LE NUOVE SUPERIORI: IL GIUDIZIO DI UN DOCENTE UNIVERSITARIO

Ecco come la Gelmini ha cambiato la scuola

Riordino necessario o tagli selvaggi? Luci e ombre della riforma Gelmini

Giorgio Chiosso*, La Stampa 8.2.2010

TORINO
La nuova scuola media superiore è antica e nuova al tempo stesso. Antica perché ben ancorata alla centralità dell’istruzione liceale e alla sinergia con il mondo produttivo di istituti tecnici e istituti professionali e, dunque, in linea con una consolidata tradizione. Ma anche nuova perché la riforma - forse non «epocale» - si propone di allineare gli studi secondari all’esigenza di una più diffusa cultura scientifica, di una migliore conoscenza delle lingue straniere, di una visione più europea dell' istruzione.

L’obiettivo è quello di invertire la tendenza all’impoverimento culturale della scuola e di innalzare la qualità degli apprendimenti degli studenti, finora alquanto deludenti, almeno stando ai dati dei rapporti Ocse-Pisa del 2003 e del 2006.
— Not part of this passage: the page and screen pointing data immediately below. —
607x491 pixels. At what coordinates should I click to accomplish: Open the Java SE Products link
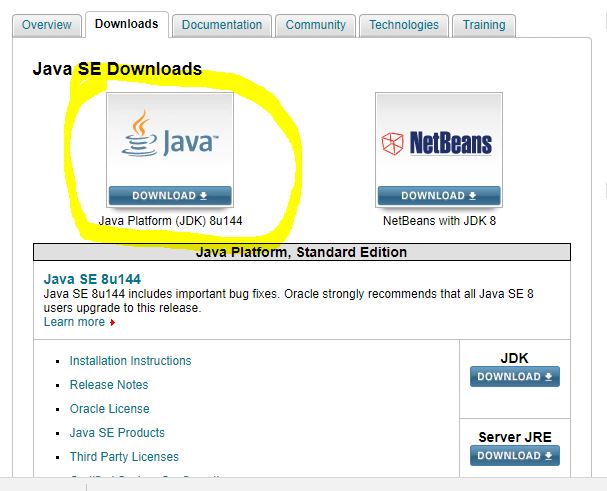[x=117, y=433]
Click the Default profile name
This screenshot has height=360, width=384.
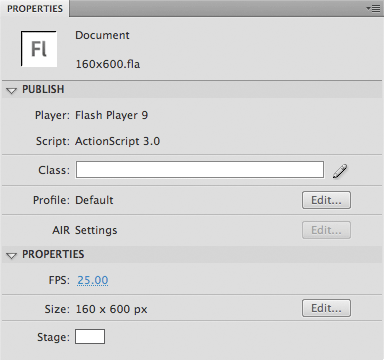94,200
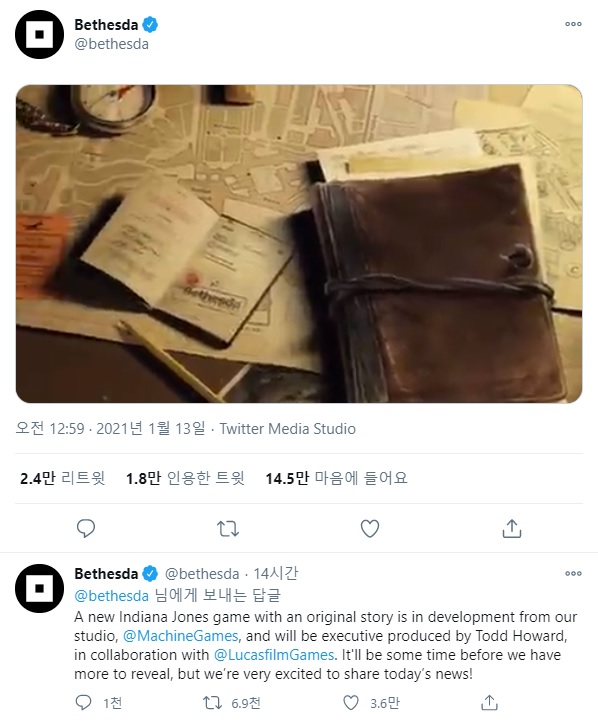View the 14.5만 likes list

[336, 478]

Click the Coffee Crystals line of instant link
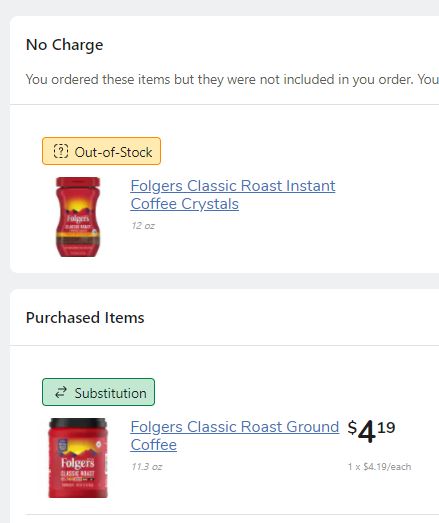click(184, 204)
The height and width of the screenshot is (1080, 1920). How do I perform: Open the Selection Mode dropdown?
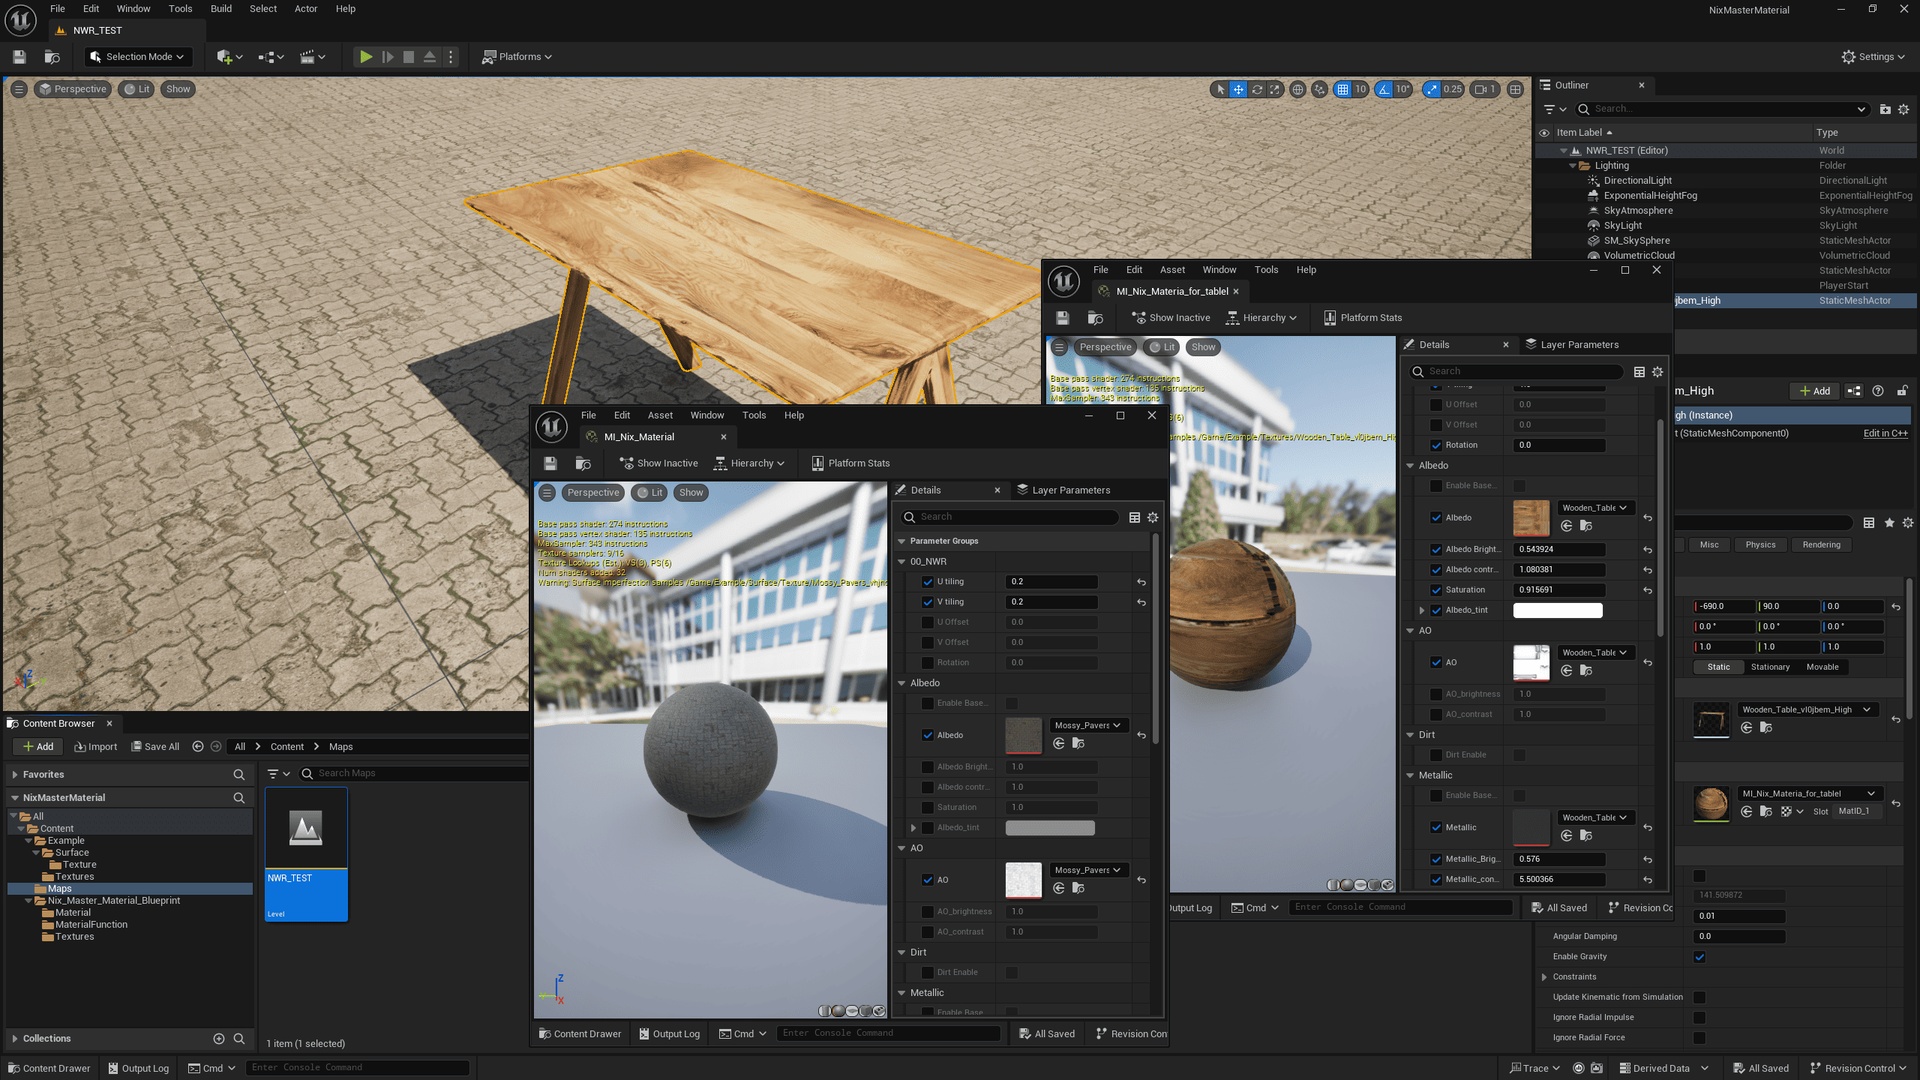pyautogui.click(x=138, y=57)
Due parole sulla genesi del provvedimento, in vigore nella prima classe dei vari corsi di studio già a partire dal prossimo settembre. L’antecedente dei regolamenti approvati giovedì scorso è il lavoro compiuto dagli esperti del ministro Moratti tra il 2001 e il 2006. Il progetto iniziale è stato poi modificato in alcuni punti da Fioroni, in particolare per quanto riguarda l'istruzione tecnica e professionale. Il ministro Gelmini ha completato il lavoro, senza fortunatamente avanzare un nuovo progetto, ma proseguendo quanto già fatto e trovando’ positive intese con l’opposizione in clima bipartisan.

Il tempo dirà se si tratta di una buona riforma o meno e molto dipenderà ovviamente dalla capacità degli insegnanti di saperla tradurre in modo efficace nelle aule e dalle risorse a disposizione. Senza insegnanti competenti e motivati e senza risorse la scuola resterà mediocre. In molti casi mancano ancora le «Indicazioni » relative ai contenuti (i programmi sono in fase di elaborazione), il giudizio si basa perciò solo sugli orari e le intenzioni dichiarate dal ministro.

Uno dei meriti del riordino è certamente quello di riportare un po’ d’ordine nell’istruzione secondaria. Negli ultimi 30 anni per effetto della moltiplicazione anarchica delle cosiddette «sperimentazioni» si è arrivati ad annoverare un numero esagerato di corsi di studi (circa 900) con un forte disorientamento tra le famiglie. Positivo appare anche il potenziamento delle discipline scientifiche e la riduzione degli orari che allineano l’Italia a quanto accade in molti altri Paesi europei, senza peraltro rinunciare al giusto spazio per la cultura umanistica.

Quanto alle criticità - a parte le comprensibili proteste degli insegnanti delle discipline «sacrificate» dai tagli - bisogna dire che l’ampio spazio riservato all’iniziativa delle scuole (in alcuni casi fino a poter modificare al 50% i piani orari ufficiali) potrebbe comportare il rischio che quanto è stato fatto uscire dalla porta possa rientrare dalla finestra ovvero il ritorno dei percorsi didattici decisi localmente. Si registra, poi, in diversi casi un’eccessiva frammentazione di discipline in controtendenza all’esigenza di apprendere poche cose, ma bene e a fondo.

In ogni caso meglio questo riordino che l’anarchia preesistente. Adesso è il momento è aiutare le famiglie e gli studenti a capire per scegliere a ragion veduta.